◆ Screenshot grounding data
- Opening Delimiter -
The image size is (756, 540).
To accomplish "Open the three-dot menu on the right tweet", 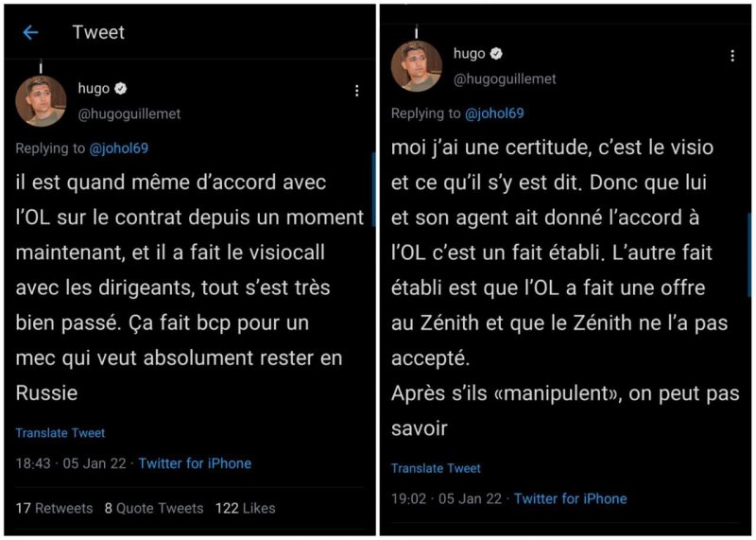I will point(731,57).
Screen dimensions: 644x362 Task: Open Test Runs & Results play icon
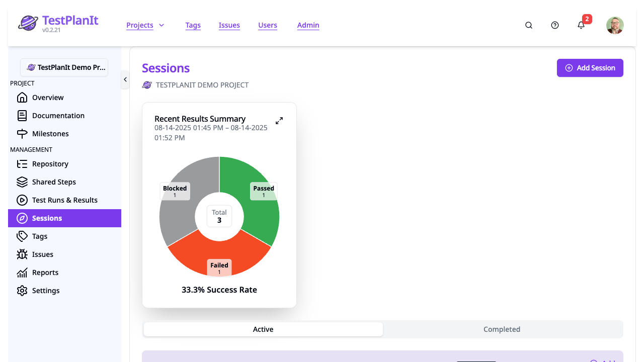22,200
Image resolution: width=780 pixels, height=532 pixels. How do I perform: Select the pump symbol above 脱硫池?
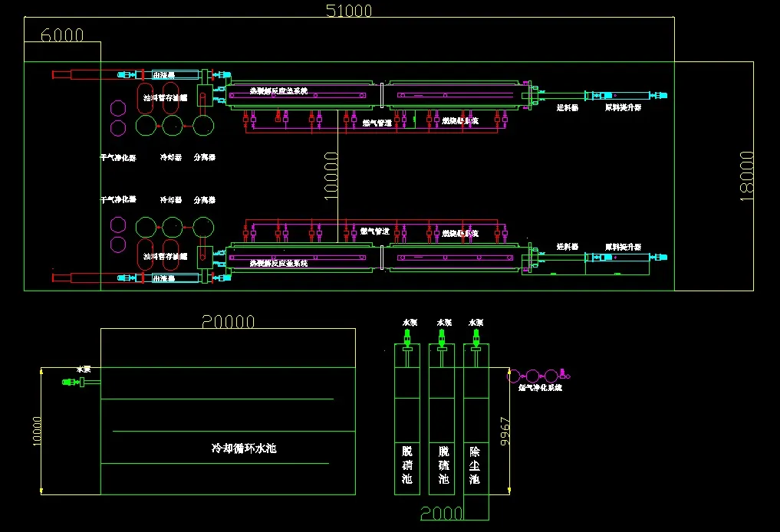tap(442, 339)
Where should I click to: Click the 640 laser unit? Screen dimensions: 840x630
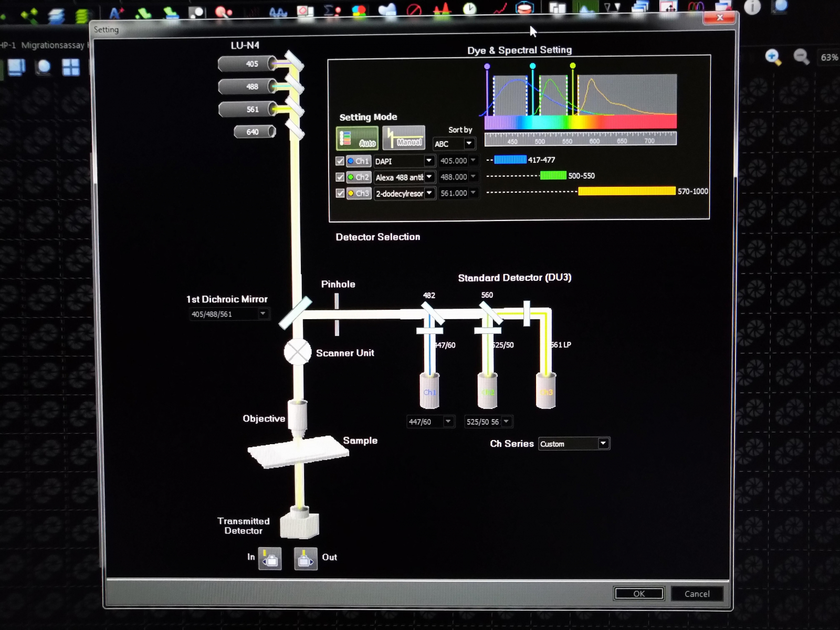pyautogui.click(x=255, y=132)
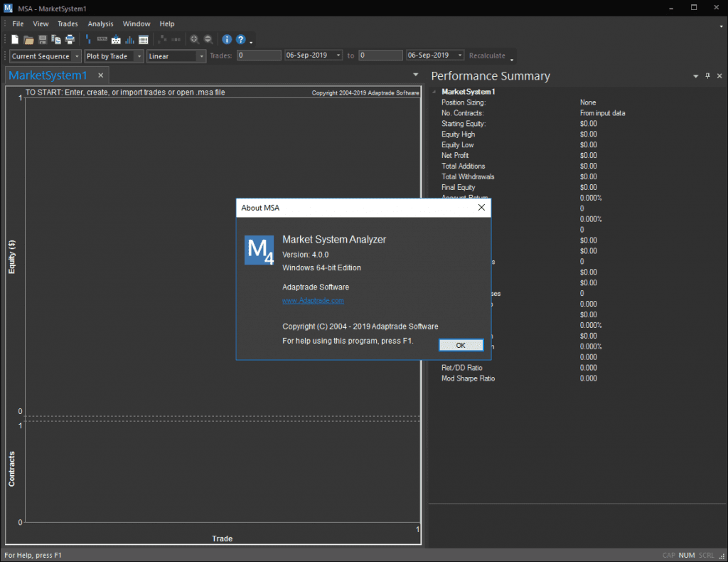Click the blue Help question mark icon
Image resolution: width=728 pixels, height=562 pixels.
[241, 40]
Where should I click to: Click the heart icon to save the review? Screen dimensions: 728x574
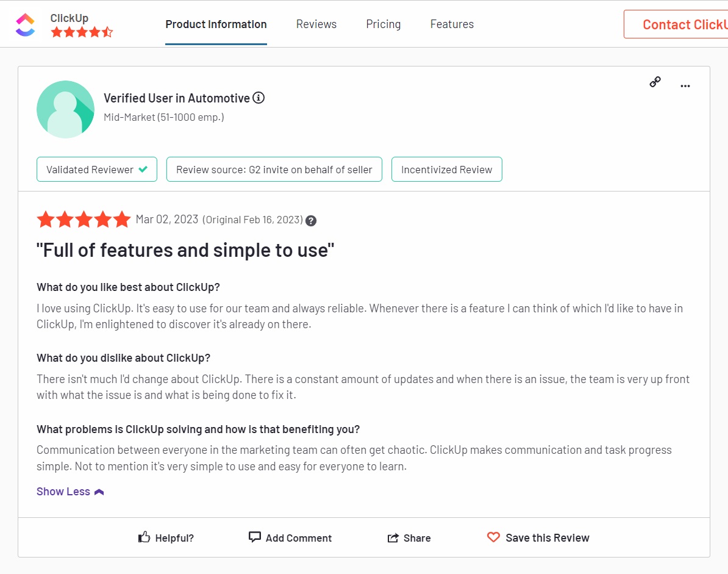pyautogui.click(x=493, y=537)
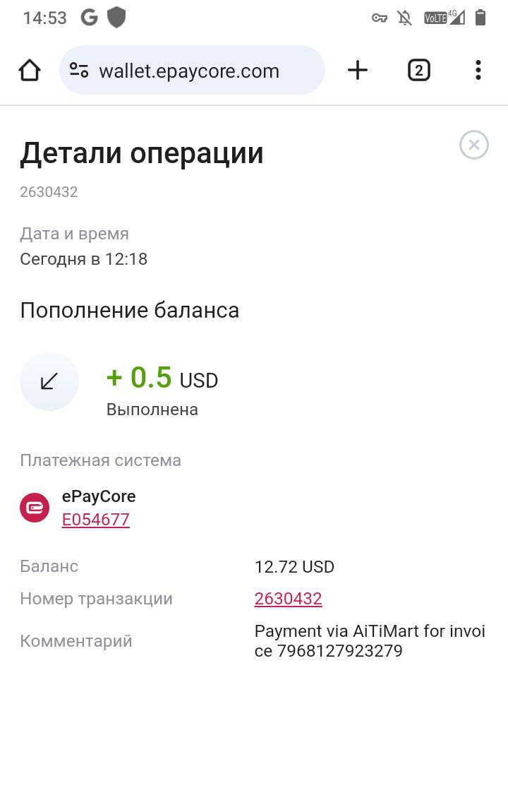Open transaction number link 2630432

pos(288,599)
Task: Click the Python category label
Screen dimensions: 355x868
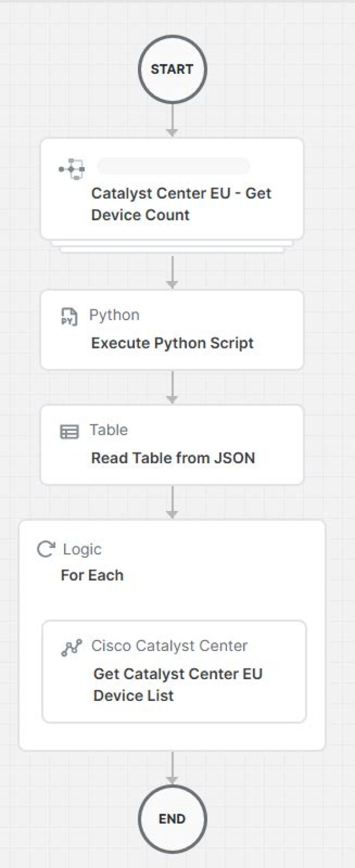Action: 114,315

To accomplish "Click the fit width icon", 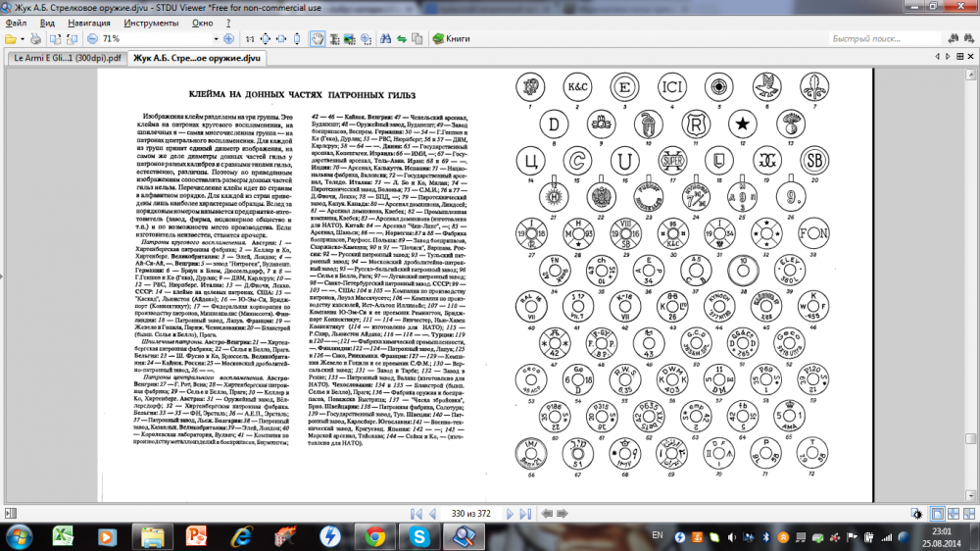I will click(x=279, y=38).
- Closing Delimiter -
◆ What to work on
Word for word, repeat the lines above from the one with "Where should I click to: Click the 640" through the one with "Task: Click the Python category label", and nothing beyond them. Omit the pictures.

◆ Solution to the problem
Where should I click to: Click the 640 laser unit? Screen dimensions: 840x630
pyautogui.click(x=255, y=132)
Click the blue Help question mark icon
Image resolution: width=728 pixels, height=562 pixels.
[241, 40]
Where should I click to: Click the heart icon to save the review? Screen dimensions: 728x574
pyautogui.click(x=493, y=537)
Open transaction number link 2630432

pos(288,599)
Task: Click the Python category label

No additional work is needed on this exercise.